During execution, software may wish to force the reporting of hardware errors encountered by previous vector instructions before issuing further ones. This can be accomplished by reading the VMAC internal processor register (IPR) and by waiting for VPSR<BSY> to become clear.

An MFPR from VMAC ensures that all pending vector memory instructions have finished or are suspended by an asynchronous memory management exception, and that all vector-processor hardware errors encountered by these instructions are reported by the time the MFPR completes. Errors are handled as follows:

Waiting for VPSR<BSY> to become clear before issuing further instructions ensures that all previous non-memory-access instructions have been finished or are suspended by an asynchronous memory management exception, and that all vector-processor hardware errors encountered by these instructions are reported by the time VPSR<BSY> becomes clear. Errors are handled as follows:

VMAC does not ensure that hardware errors encountered by pending non-memory-access instructions will be reported. Waiting for VPSR<BSY> to become clear does not ensure that vector-processor hardware errors encountered by vector memory instructions are reported.

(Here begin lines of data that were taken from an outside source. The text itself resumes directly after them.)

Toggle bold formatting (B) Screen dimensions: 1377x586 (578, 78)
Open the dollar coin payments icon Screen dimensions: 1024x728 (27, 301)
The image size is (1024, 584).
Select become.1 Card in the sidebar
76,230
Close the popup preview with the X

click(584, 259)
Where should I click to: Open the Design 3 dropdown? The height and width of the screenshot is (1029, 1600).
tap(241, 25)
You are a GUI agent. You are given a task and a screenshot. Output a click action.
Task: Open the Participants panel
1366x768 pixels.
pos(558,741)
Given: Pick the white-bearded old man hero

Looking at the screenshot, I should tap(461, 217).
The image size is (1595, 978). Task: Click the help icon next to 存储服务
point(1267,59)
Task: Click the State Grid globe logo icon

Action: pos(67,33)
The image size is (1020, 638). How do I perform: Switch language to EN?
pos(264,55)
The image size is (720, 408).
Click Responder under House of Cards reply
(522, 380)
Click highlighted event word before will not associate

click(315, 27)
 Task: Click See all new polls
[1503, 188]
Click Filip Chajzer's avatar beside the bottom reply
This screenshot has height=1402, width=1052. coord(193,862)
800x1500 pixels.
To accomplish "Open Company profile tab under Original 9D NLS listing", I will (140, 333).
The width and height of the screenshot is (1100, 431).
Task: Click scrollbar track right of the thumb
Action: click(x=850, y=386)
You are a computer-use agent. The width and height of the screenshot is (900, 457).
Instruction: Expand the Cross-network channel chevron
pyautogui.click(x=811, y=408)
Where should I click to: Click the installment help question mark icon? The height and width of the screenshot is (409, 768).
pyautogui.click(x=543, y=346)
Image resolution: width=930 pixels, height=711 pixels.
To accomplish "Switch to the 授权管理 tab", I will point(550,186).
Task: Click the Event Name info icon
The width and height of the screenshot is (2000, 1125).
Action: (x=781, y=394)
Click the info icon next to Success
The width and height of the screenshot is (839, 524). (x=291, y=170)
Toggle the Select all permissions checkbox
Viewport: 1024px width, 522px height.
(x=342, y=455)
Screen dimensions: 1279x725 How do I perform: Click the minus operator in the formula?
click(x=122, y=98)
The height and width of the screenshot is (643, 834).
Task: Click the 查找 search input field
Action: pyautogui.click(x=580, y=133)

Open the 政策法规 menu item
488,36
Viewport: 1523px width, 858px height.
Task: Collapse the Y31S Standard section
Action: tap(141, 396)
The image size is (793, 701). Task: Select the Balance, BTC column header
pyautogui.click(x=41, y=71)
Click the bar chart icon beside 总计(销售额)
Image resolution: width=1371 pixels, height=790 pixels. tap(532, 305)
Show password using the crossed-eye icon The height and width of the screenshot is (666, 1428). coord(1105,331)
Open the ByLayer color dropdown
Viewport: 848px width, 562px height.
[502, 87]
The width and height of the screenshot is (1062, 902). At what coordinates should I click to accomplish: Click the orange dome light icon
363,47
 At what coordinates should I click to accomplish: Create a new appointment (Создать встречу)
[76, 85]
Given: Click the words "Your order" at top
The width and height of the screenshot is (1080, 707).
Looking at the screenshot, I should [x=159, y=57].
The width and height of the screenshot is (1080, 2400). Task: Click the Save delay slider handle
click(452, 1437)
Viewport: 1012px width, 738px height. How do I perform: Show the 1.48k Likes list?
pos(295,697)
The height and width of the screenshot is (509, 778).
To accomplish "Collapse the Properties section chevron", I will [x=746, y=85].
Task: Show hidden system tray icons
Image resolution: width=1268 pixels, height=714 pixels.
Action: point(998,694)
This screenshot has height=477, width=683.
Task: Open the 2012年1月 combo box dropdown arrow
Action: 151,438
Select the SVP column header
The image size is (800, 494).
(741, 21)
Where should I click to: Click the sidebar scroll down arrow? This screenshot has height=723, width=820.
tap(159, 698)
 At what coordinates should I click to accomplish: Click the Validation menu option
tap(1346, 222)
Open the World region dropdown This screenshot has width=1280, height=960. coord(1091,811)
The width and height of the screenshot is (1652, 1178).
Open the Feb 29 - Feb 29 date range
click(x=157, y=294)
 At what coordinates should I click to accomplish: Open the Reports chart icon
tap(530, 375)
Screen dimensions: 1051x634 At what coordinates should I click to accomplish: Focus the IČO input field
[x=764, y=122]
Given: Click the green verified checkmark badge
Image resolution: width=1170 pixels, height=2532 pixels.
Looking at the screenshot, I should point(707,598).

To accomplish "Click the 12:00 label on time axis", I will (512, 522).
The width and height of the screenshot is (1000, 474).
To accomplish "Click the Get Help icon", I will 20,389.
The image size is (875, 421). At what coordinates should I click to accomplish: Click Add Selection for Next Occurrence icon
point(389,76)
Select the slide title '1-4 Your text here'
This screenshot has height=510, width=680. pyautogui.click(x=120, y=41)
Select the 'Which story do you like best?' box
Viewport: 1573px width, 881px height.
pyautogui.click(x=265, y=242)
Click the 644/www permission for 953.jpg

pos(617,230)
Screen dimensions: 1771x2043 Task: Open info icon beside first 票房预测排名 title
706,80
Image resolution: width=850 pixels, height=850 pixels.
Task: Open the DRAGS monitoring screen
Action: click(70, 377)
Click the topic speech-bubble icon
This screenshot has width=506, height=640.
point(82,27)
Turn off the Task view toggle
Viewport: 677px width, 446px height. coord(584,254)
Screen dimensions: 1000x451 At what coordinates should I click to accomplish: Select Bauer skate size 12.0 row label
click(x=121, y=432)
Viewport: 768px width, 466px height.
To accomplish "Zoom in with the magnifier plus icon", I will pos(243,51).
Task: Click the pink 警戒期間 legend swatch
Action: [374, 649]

Software can force the reporting of hardware errors encountered during the execution of previous vector instructions (both memory and non-memory) by waiting for VPSR<BSY> to become clear and then by issuing an MFPR from VMAC. This technique can be used during scalar context switching to cause hardware errors resulting from the execution of vector instructions for the current process to be reported before that process is context-switched.

1.10 Vector Memory Access Instructions

There are alignment, stride, address specifier context, and access mode considerations for the vector memory access instructions.

1.10.1 Alignment Considerations

Vector memory access instructions require their vector operands to be naturally aligned in memory. Longwords must be aligned on longword boundaries. Quadwords must be aligned on quadword boundaries. If any vector element is not naturally aligned in memory, an access control violation occurs. For further details, see Section 1.6.1, Vector Memory Management Exception Handling.

The scalar operands need not be naturally aligned in memory.

1.10.2 Stride Considerations

A vector's stride is defined as the number of memory locations (bytes) between the starting address of consecutive vector elements. A contiguous vector that has longword elements has a stride of four; a contiguous vector that has quadword elements has a stride of eight.

1.10.3 Context of Address Specifiers

The base address specifier used by the vector memory access instructions is of byte context, regardless of the data type. Arrays are addressed as byte strings. Index values in array specifiers are multiplied by one, and the amount of autoincrement or autodecrement, when either of these modes is used, is one.

1.10.4 Access Mode

A vector memory access instruction is executed using the access mode in effect when the instruction is issued by the scalar processor.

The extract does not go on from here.